I find this misleading - a better description is that Theano is a mathematical expression compiler that doesn't have its own syntax but is hosted in Python instead. This has the interesting consequence that the type of abstractions that works best with Theano is not functions or objects/classes, but macros - you write functions or methods in Python that generate and compose Theano expressions. I'll explain this in more detail in this post. Interestingly, Google's TensorFlow implements the same model, so the thesis of this post should apply to TensorFlow as well.

With Theano the programmer builds a "computational graph" out of symbolic variables like this:

import theano.tensor as T
x = T.iscalar()
y = T.iscalar()
s = x+y
print s.eval({x:2, y:2}) #4
print s.eval({x:1, y:3}) #4
print (2*s).eval({x:2, y:3}) #10

Note that the value of s is an expression that can be evaluated many times with different input values, and as part of different computations. It essentially holds a directed acyclic graph with nodes being the variables and operations/intermediate results, and vertices connecting the arguments to the operations. This graph is then optimized and executed, typically on a GPU - when the data are not scalar values but large vectors, matrices or more generally tensors, the computation can be parallelized yielding 10-20x improvement in compute time versus a CPU.

For a simple computation you write the math expressions directly in Python as above.
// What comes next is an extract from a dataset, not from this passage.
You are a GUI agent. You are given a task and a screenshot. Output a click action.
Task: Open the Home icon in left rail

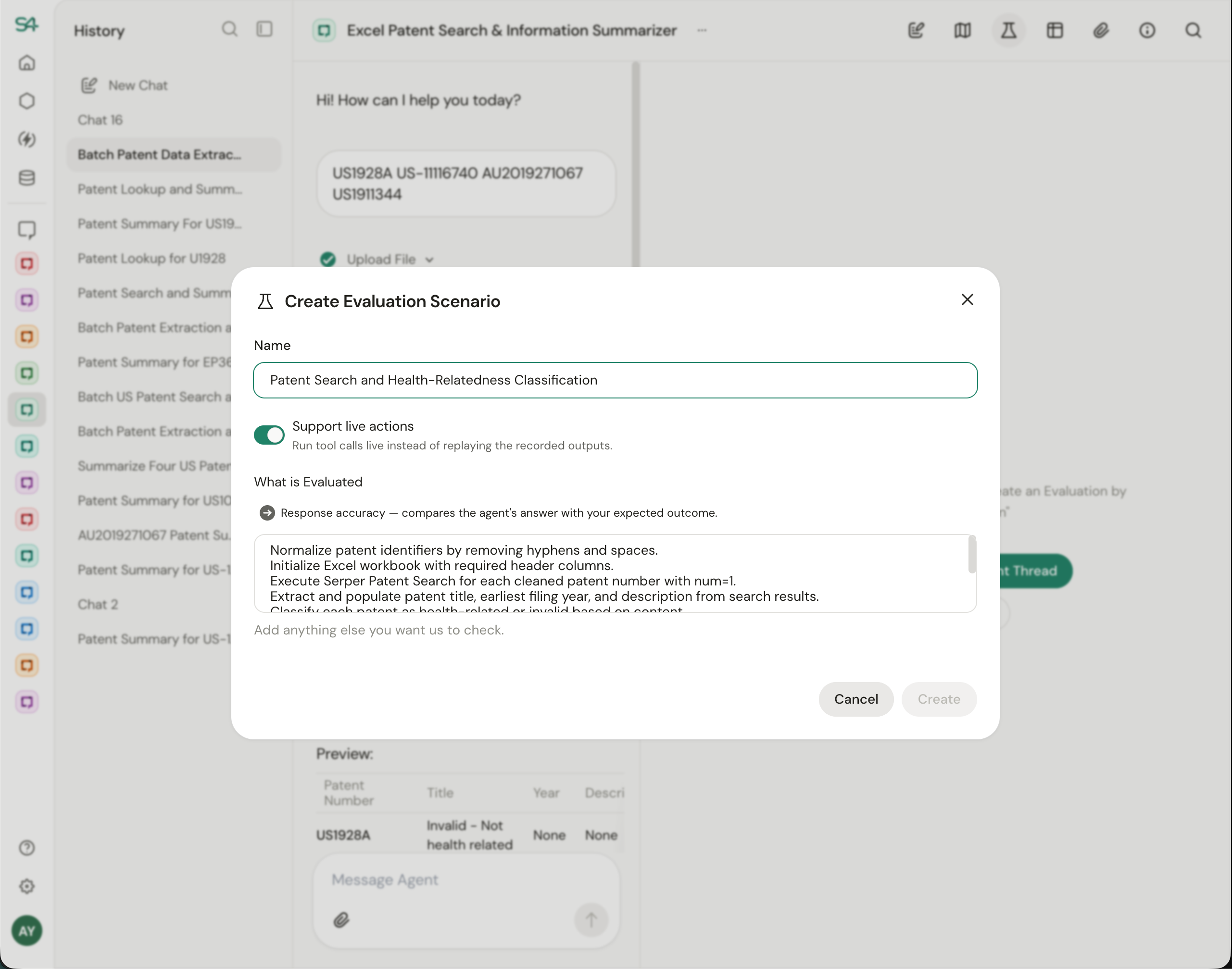click(26, 63)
The practical problem with that is that very soon you find yourself writing similar expressions with minor differences over and over. The code quickly becomes unwieldy - it is as if you are trying to program without functions or objects! There is lots of Theano code like this on GitHub.

An example of repeated code is the code you use to optimize a cost function with gradient descent. You have to specify how to update parameters on every iteration - here is an example with 2 parameters:

lr = 0.1 # learning rate; how much to move the parameters in the direction of the gradient

# theano will warn you that the order of updates is undefined since we use a dict, but the order doesn't matter
updates = { 
    W: W-lr*T.grad(cost, W),
    b: b-lr*T.grad(cost, b)
train_model = theano.function([x, y], outputs=cost, updates=updates) 
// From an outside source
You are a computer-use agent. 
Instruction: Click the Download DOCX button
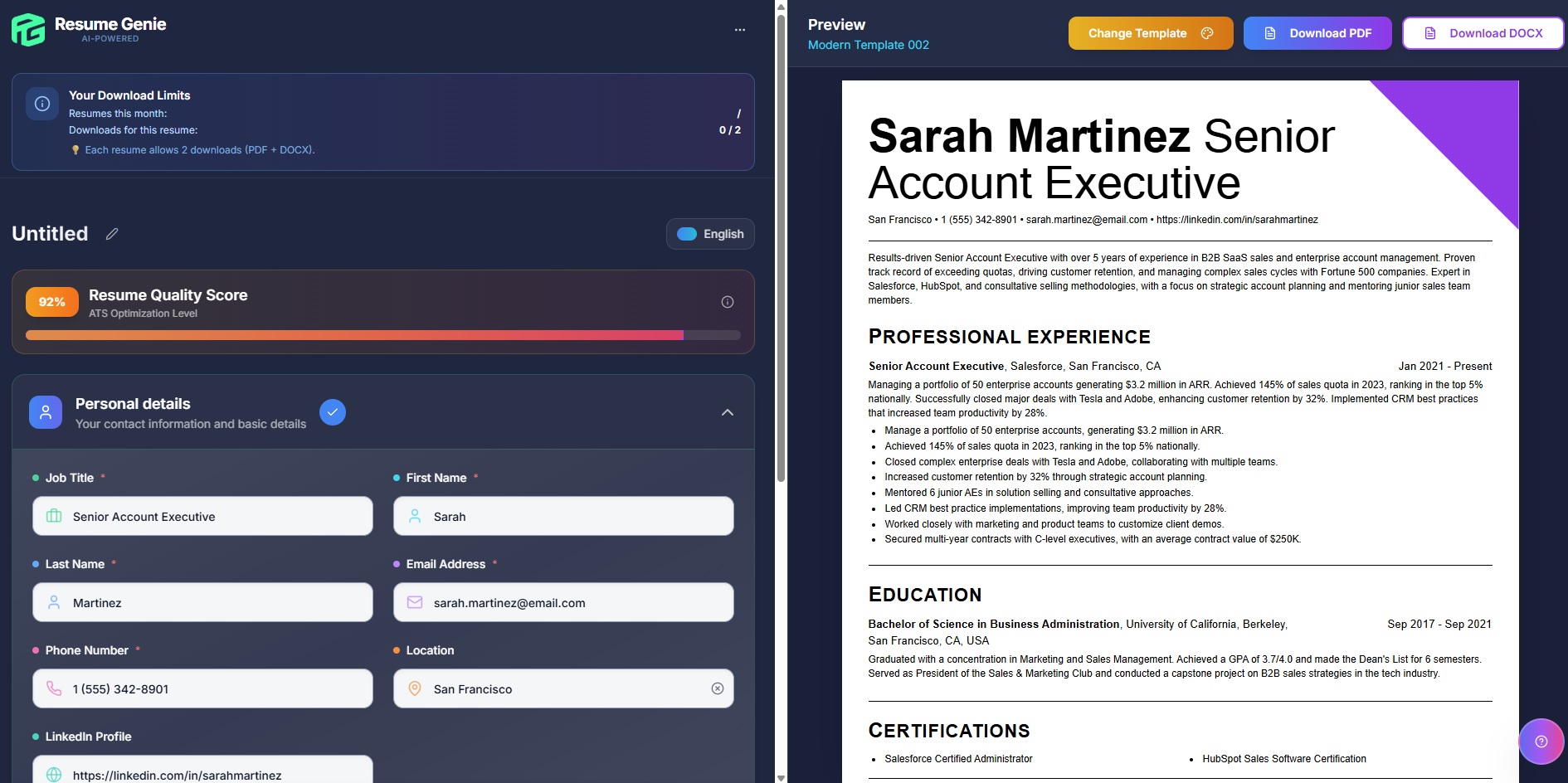click(x=1483, y=33)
Note that the learning rate lr is a Python variable, not a Theano symbolic variable, so it's a constant at the Theano graph compile time (the last line is when compilation happens).
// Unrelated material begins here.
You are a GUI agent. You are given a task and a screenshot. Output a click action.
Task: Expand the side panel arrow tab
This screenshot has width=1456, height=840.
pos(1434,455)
This seems simple enough, but you may have many parameters, and add / remove them many times experimenting, so how could you remove the repetition? How about writing a function that produces all the necessary updates for a list of your model's parameters, used like this:

train_model = theano.function([x, y], outputs=cost, updates=sgd(0.1, cost, W, b))

Here is an implementation with a dict comprehension:

def sgd(lr, cost, *vs):
    return {v: v-lr*T.grad(cost, v) for v in vs}

Another example is regularization - L2 regularization takes the weight matrices that parametrize your model, and includes the sum of squared values of the weights in the cost function, like this:

# logistic regression has only one matrix W, but a 2-layer network would have 2 weight matrices W0 and W1
cost = loss + 0.01*((W0**2).sum() +(W1**2).sum())

We could generate that term:

def L2(l, *vs):
    return l*T.add(*((v**2).sum() for v in vs))

cost = loss + L2(0.01, W0, W1) 

If you went through Theano's deep learning tutorials, you have probably realized that the classes implementing logistic regression, hidden layers, etc. have methods doing exactly that - they generate pieces of the computational graph that are composed together to produce the complete model.

Since Theano's computational graph contains all the information about its inputs (it's a data structure similar to a compiler's internal representation of a program, but a structure we can traverse), we could find out our parameters dynamically from the cost expression itself, without specifying it explicitly. Here is a function that finds out the variables of specific type (usually theano.tensor.SharedVariable, which is the type of vars Theano keeps state in) that your expression depends on:

def find_vars(exp, var_type=T.sharedvar.SharedVariable):
    assert hasattr(exp, 'owner'), "exp must be a Theano expression"
    if exp.owner:
        return list(set(v for inp in exp.owner.inputs for v in find_vars(inp, var_type)))
        return [exp] if isinstance(exp, var_type) else []

find_vars(g, T.TensorVariable) # [<TensorType(int32, scalar)>, <TensorType(int32, scalar)>] x and y

This means we could minimize a cost function using gradient descent like this:

def minimize_cost(inputs, cost, lr): # simplified, should accept all params of theano.function(...)
    return theano.function(inputs, cost, updates=sgd(lr, cost, *find_vars(cost)))

Adding regularization is left as an exercise for the reader (hint: usually only the weight matrices are included in the regularization term, not the bias vectors).

Thanks to Stefan Petrov for suggestions and corrections.